These soft banana cookies with crispy edges are dotted with semisweet chocolate chips and loaded with real banana flavor. They are quick and easy to make, and they freeze well.

This is a banana lover’s dream come true and one of our favorite cookies.
Ingredient Notes and Substitutions
See the complete list of ingredients on the recipe card below.
- Baking soda: Bananas are pretty acidic, so balance the recipe with a bit of baking soda.
- Butter: Unsalted or salted. If using salted butter, reduce the amount of added salt to ¼ teaspoon.
- Bananas: Very ripe work best for flavor and moisture.
- Vanilla extract: Use the pure stuff, please.
- Chocolate chips: Use high-quality semisweet or dark chocolate chips, such as Ghirardelli or Guittard.
How To Make Banana Cookies
This is a summary version; for the complete list of ingredients and instructions, please refer to the recipe card below.
Whisk the flour, baking soda, and salt. Then, cream the granulated sugar, brown sugar, and butter on medium speed. Reduce the speed to low and beat in the bananas.
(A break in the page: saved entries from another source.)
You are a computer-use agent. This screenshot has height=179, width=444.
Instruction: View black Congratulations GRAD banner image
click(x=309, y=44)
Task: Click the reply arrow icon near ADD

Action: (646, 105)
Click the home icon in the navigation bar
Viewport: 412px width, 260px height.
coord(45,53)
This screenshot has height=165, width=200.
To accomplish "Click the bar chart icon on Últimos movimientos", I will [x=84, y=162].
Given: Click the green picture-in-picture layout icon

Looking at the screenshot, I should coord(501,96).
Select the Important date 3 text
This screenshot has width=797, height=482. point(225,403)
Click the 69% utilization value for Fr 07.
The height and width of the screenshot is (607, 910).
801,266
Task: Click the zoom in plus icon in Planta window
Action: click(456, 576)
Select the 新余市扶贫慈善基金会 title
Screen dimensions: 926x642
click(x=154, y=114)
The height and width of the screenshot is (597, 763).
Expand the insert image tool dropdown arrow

Mix in the egg yolk and vanilla extract. Stir in the flour mixture and chocolate chips. Using a 1½ tablespoon cookie scoop, put the dough balls on a baking sheet about 2 inches apart.

Bake for 10-12 minutes or until browned on the bottom and edges. Cool on the baking sheet for 5 minutes before moving to cooling racks.

Preparation Tips
- Use parchment paper or silicone baking mats for even browning and spreading.
- The butter should be pretty soft so the cookies spread just right.
- Stir the flour into the mixture to prevent the gluten from overactivating.

More Cookie Recipes

Banana Cookies
Ingredients
- 2 cups all-purpose flour
- 1 teaspoon baking soda
- ½ teaspoon salt
- ½ cup granulated sugar
- ½ cup brown sugar
- ½ cup unsalted butter, softened
- 2 ripe bananas, sliced about 1 cup
- 1 large egg yolk
- 1½ teaspoons vanilla extract
- 1¼ cup semisweet chocolate chips
Instructions
- Preheat oven to 350 degrees. Cover a baking sheet with parchment paper or a silicone mat.
- Whisk the flour, baking soda, and salt in a medium bowl.
- Cream the granulated sugar, brown sugar, and butter on medium speed until fluffy and pale. Reduce the speed to low and beat in the bananas.
- Mix in the egg yolk and vanilla extract just until combined. Remove the bowl from the stand mixer and stir in the flour mixture and chocolate chips.
- Using a 1½ tablespoon cookie scoop, put the dough balls on the prepared baking sheet about 2 inches apart.
- Bake for 10-12 minutes or until lightly browned on the bottom and edges. Cool on the baking sheet for 5 minutes before moving to cooling racks.
Notes
- Store fully cooled cookies in an airtight container at room temperature for 3-4 days. Store them away from the sun and in a cooler portion of the kitchen.
- Freeze baked cookies in a freezer-safe container for up to 3 months.













Sonya
These banana cookies are so comforting and wholesome. They smelled so yummy while baking. Everyone loved them, including my picky daughter.
Beth Pierce
That is awesome! I am glad that she enjoyed them!
Lisa
Gosh, these banana cookies were so delicious and soft. Thanks for the great recipe, we will make them again.
Beth Pierce
So happy that you liked them, Lisa!
Aurora
These were so good. I loved that they were quick to make and freezer-friendly — perfect for using up ripe bananas and having a sweet treat ready anytime.
Beth Pierce
So glad that you enjoyed them, Aurora!